Jan gave a plenary lecture at the 8th International Barcode of Life Conference in Trondheim, Norway on June 19. Jan spoke about “Dating the West Antarctic ice sheet collapse using molecular sequence data.” The conference was great – loads of metabarcoding presentations including monitoring freshwater and marine environments and also using barcoding to ascertain the ingredients in foods. Great to catch up with old friends and make new ones and see a little bit of beautiful Norway!

Jan delivering her lecture in Trondheim

Exciting genetics and glaciology collaboration underway!

Last week Sally and Jan, together with Nerida Wilson from Western Australian Museum, visited our collaborators Prof Tim Naish and A/Prof Nick Golledge at the Antarctic Research Centre, Victoria University of Wellington, in New Zealand to discuss about how the past Antarctic Ice Sheet configurations influenced population genetics in the Southern Ocean. We aim to combine genetics and glaciology to reconstruct the past collapses of West Antarctic Ice sheet. Watch this space!

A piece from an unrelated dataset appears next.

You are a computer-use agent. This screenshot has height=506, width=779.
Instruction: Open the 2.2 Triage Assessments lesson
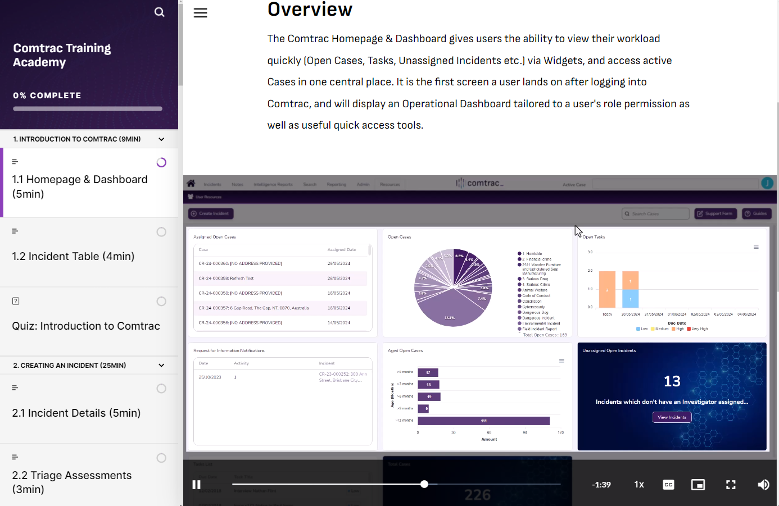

At the Antarctic Research Centre, from Left to Right, Nick Golledge, Nerida Wilson, Sally Lau, Tim Naish and Jan Strugnell

During our trip to New Zealand we also took the opportunity to visit the National Institute of Water and Atmospheric Research (NIWA) in Wellington to sample benthic critters for our Southern Ocean genetics projects. With a wealth of Antarctic biodiversity preserved, this collection is like a treasure box to us! Thank you Sadie Smith for hosting us!  

Jan at the NIWA collections. (Check out the size of that lobster!)